Diante disso, Lippard inscreve um ponto de emergência da ideia do precário: Palabrarmas, obra publicada originalmente em 1984. Palavrarmais[8] é, antes de tudo, uma prece: valer-se mais da palavra, para além de seu estado mudo de dicionário e discricionário. No início de sua obra, a autora nos diz que “cada palavra é o registro de sua criação”[9]; e o que é o registro senão a instalação de um rastro? Raul Antelo, numa conferência tornada livro, que recebe o título de A Ruinologia,[10] alude para a questão da letra enquanto rastro, inscrição. Sendo, para o crítico, a ruinologia uma teoria dos objetos sociais, em que os objetos inscritos permanecem enquanto inscrição, no sentido de que são uma relação e não configuram um ponto de origem – tal ponto escapa sempre que buscado –, temos que o ato de inscrição, além de sua característica política, é um ato de construção, de dispersão do signo. De imediato, a origem é posta em dúvida, pois, como colocará Agamben, o “antes da linguagem” não é possível, isto porque o homem só se compreende através da linguagem e a busca pela sua origem determinaria sua renúncia. Desse modo, Antelo tal como Agamben, inclinam-se a pensar numa genealogia, ou um a priori histórico, embebidos dos estudos de Nietzsche e Foucault.

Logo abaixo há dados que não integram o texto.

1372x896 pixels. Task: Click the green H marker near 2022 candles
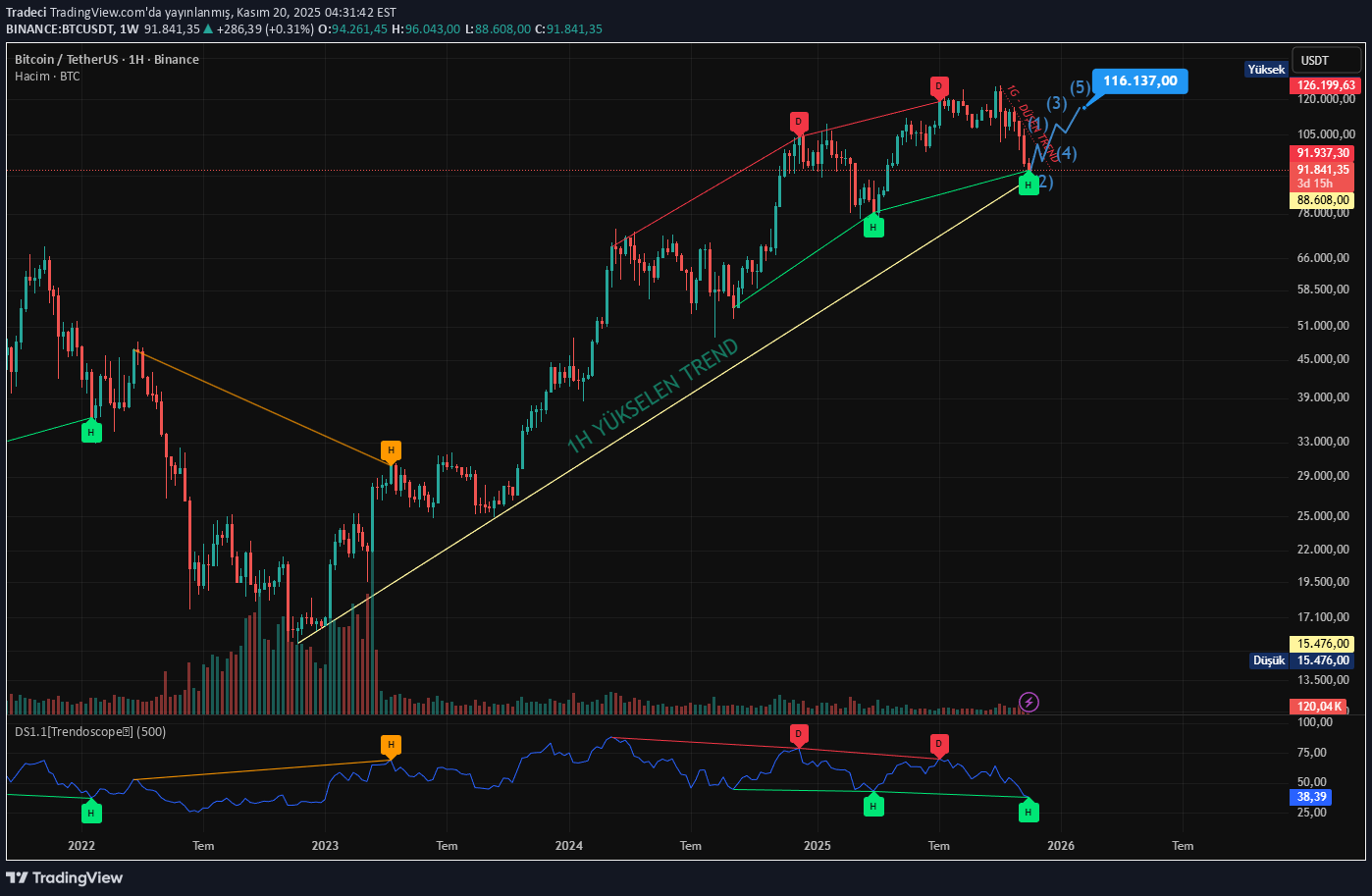91,432
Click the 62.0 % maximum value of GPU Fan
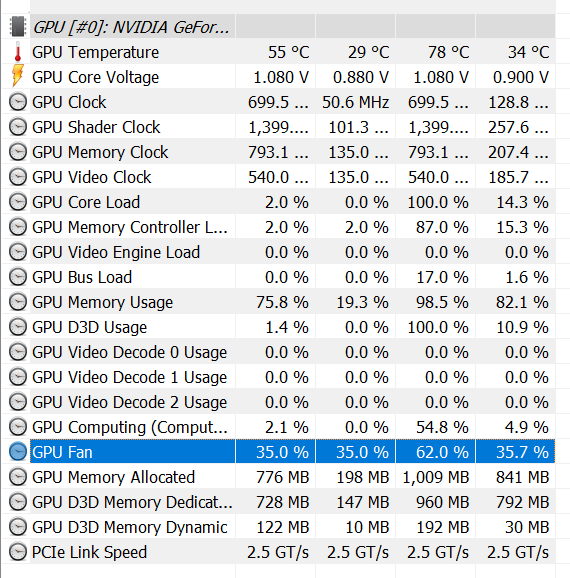Screen dimensions: 570x578 tap(442, 452)
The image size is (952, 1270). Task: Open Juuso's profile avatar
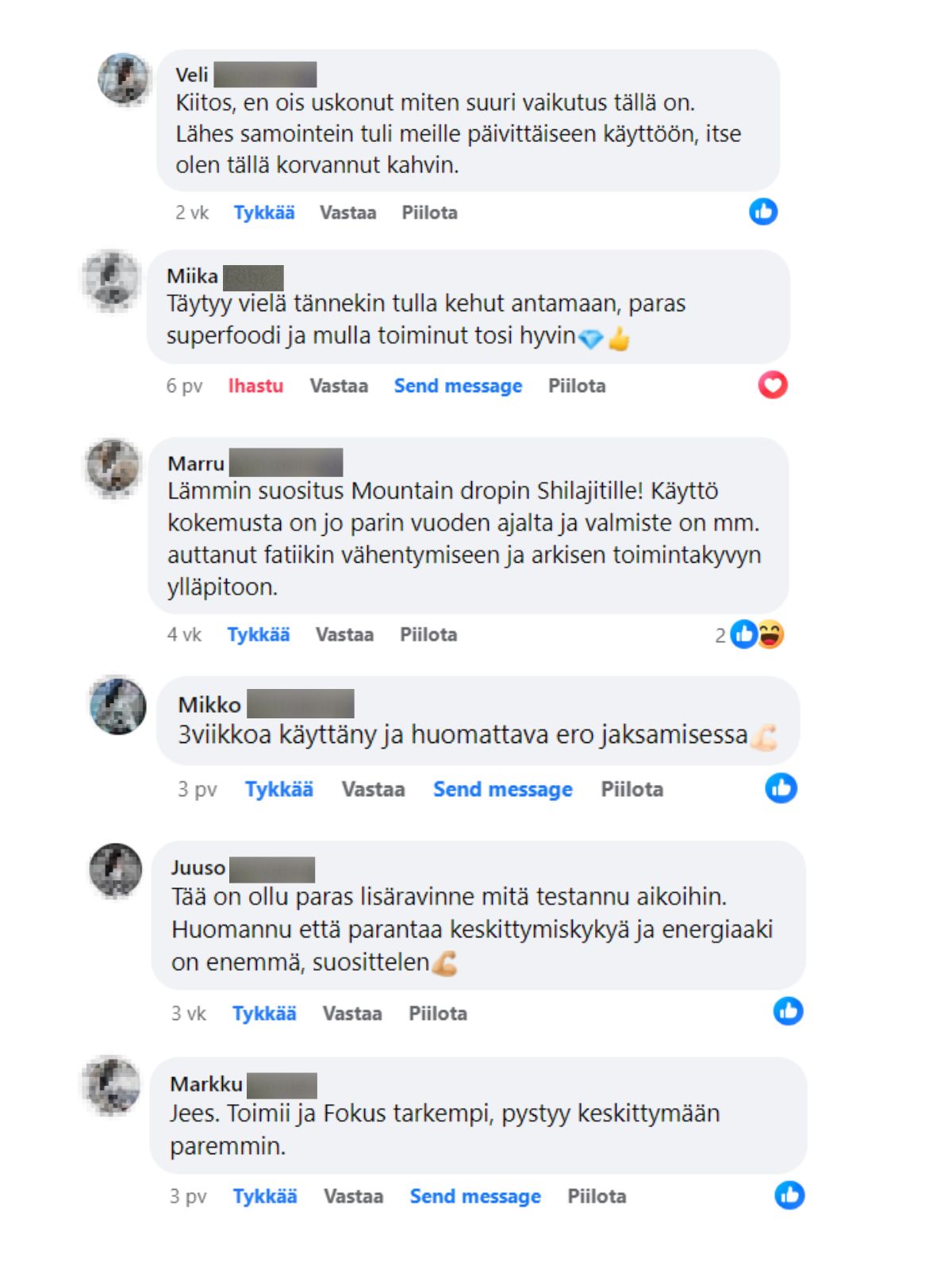116,870
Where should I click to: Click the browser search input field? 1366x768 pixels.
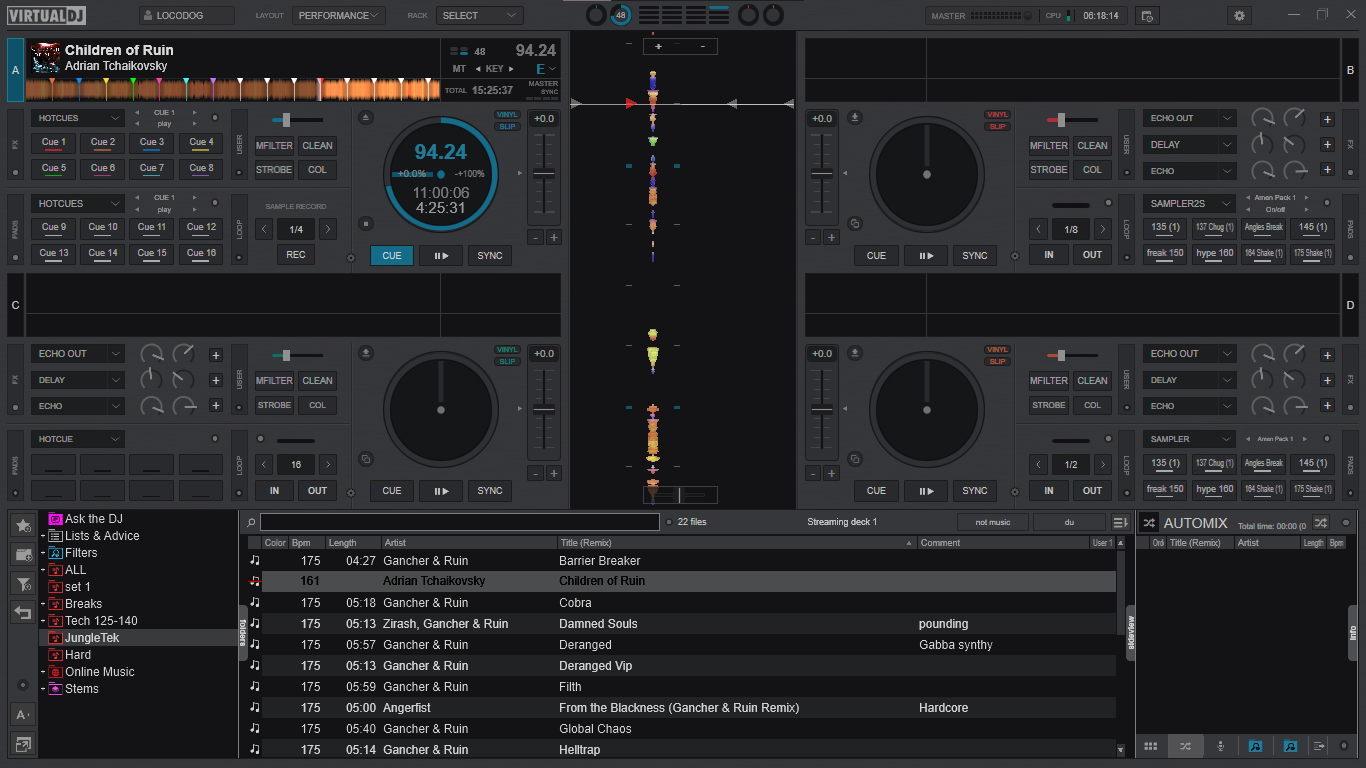pos(459,522)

A escavação do registro, portanto, se dá num médium abismal entre o significado e o significante, signatura que suspensa torna-se negatividade e dela decorre o questionamento tanto da história, que não deve ser discursivamente práticas que regulam a transmissão de geração a geração, quanto do sujeito, que não deve ser comprimido a essas práticas para não permanecer estanque. Antelo diz, então, que antes de uma busca pela origem, o interesse da ruinologia é a “captação da emergência”[11], a saber uma regressão histórica, que não cessa de ser fazer presente, um instante já da letra. Podemos lembrar, diante disso, o poema “Um Lance de Dados” de Mallarmé, que dizendo “nada terá tido lugar senão o lugar” ousa um paradoxo do tempo, demonstrando que a marcação temporal no pretérito do futuro, isto é, um passado presente e também um presente passado, encerra uma leitura de um não-lugar presente, o tempo mesmo da ficção. A exemplo de Borges, o presente nos é único e só para ele existimos, as infinitas veredas do tempo que se bifurcam são atravessadas pelo espaço e ganham estatura na sua indeterminação, restando apenas a lacuna. A problemática que se define é a da cisão, que irrompe nas dicotomias passado/presente, racional/irracional, humano/inumano e etc., percebendo que há nisso não uma separação ou uma dualidade, mas uma reciprocidade onde um regimenta a existência do outro através de uma relação opositiva. E, ainda em Antelo, essa cisão não deve ser pensada como uma terceira instância, antes um polo negativo, uma ausência.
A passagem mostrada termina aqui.